### What to work on
Copy nothing but the line with "The image size is (261, 147)." and the lines that follow it to the end of the entries below, and keep the pictures out.

◇ ◇ ◇ ◇ ◇ ◇ ◇

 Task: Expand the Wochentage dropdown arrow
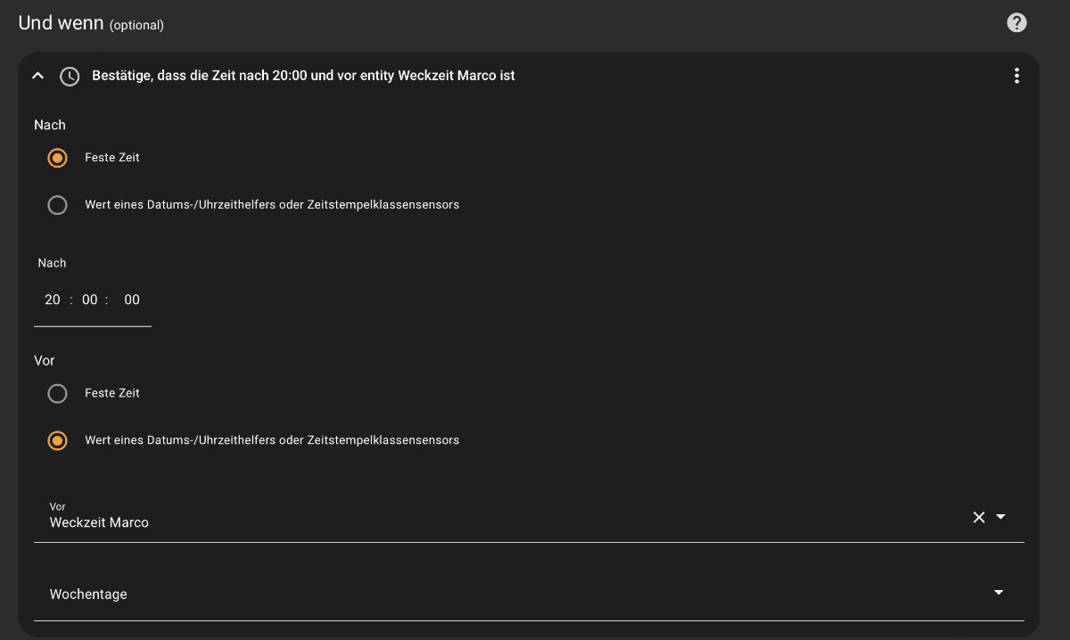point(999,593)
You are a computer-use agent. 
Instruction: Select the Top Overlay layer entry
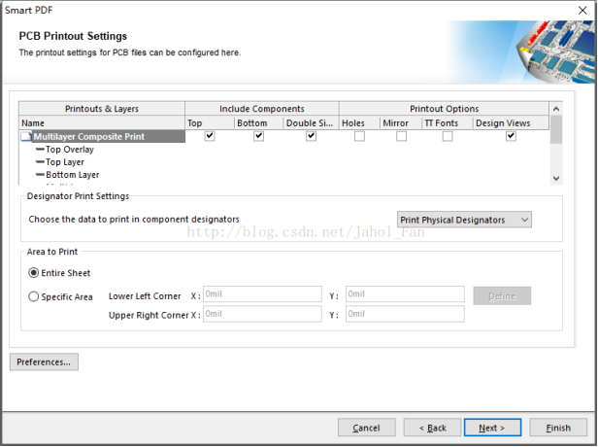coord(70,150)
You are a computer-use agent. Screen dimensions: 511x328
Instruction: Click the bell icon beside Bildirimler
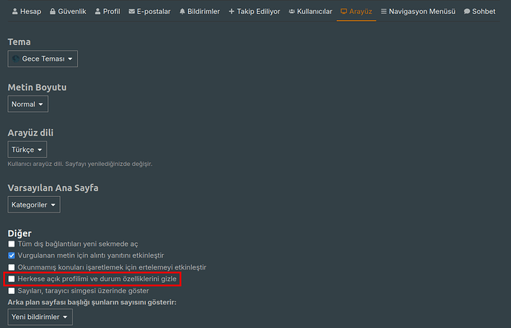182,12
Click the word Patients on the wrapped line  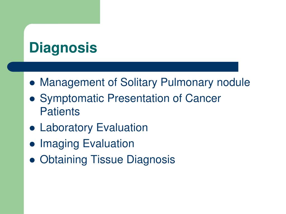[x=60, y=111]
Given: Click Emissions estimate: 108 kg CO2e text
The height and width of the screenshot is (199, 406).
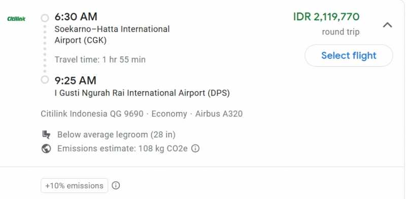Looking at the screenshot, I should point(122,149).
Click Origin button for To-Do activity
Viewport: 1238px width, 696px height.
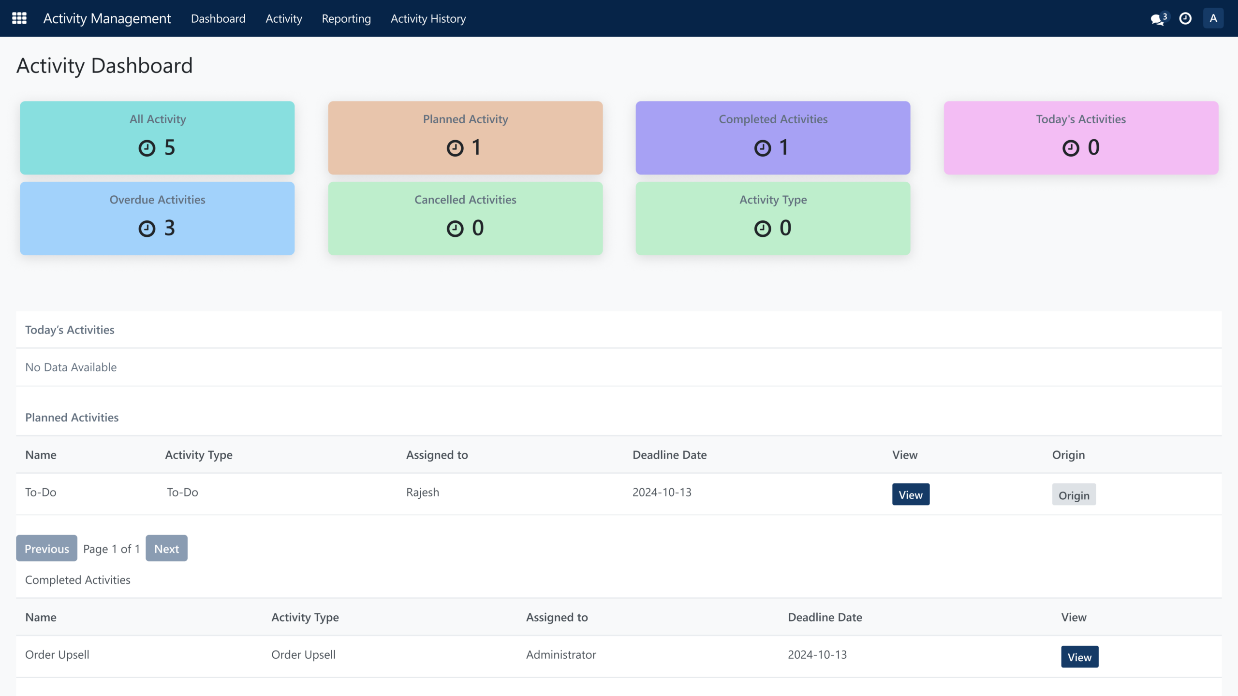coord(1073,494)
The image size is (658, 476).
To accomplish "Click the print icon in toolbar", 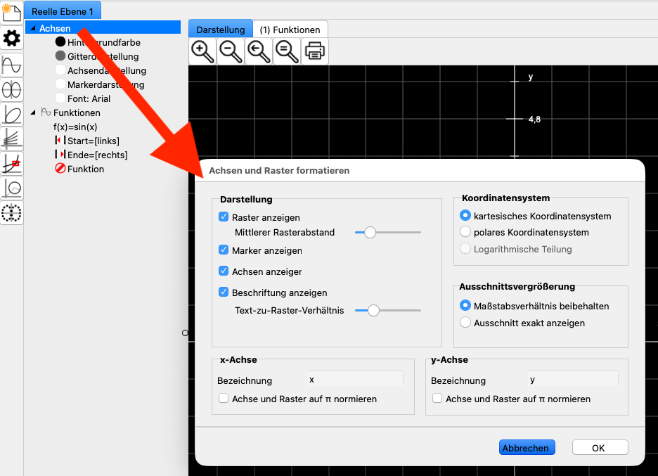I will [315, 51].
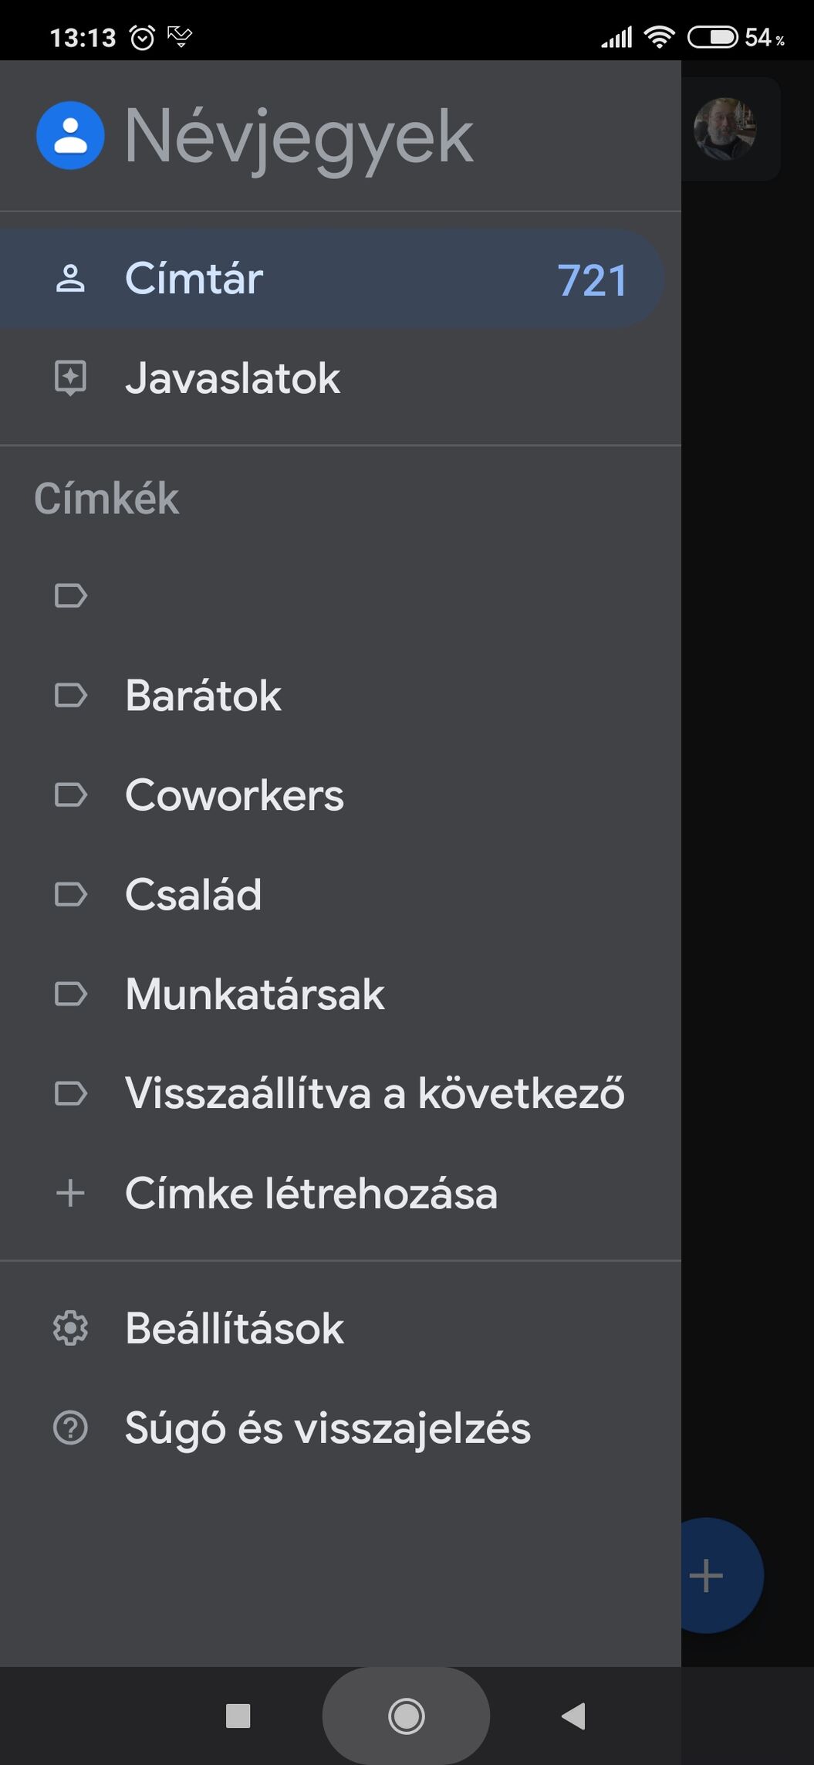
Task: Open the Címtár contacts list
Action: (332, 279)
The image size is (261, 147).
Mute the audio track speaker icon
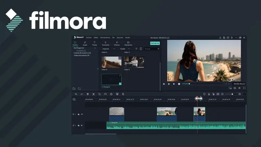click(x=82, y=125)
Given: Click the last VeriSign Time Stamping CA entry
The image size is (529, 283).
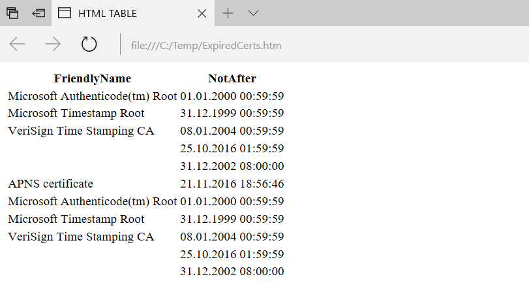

◇ ◇ ◇ ◇ ◇ ◇ ◇

### Result for this task
The image size is (261, 147).
Mute the audio track speaker icon
click(x=82, y=125)
Given: Click the last VeriSign Time Stamping CA entry
The image size is (529, 283).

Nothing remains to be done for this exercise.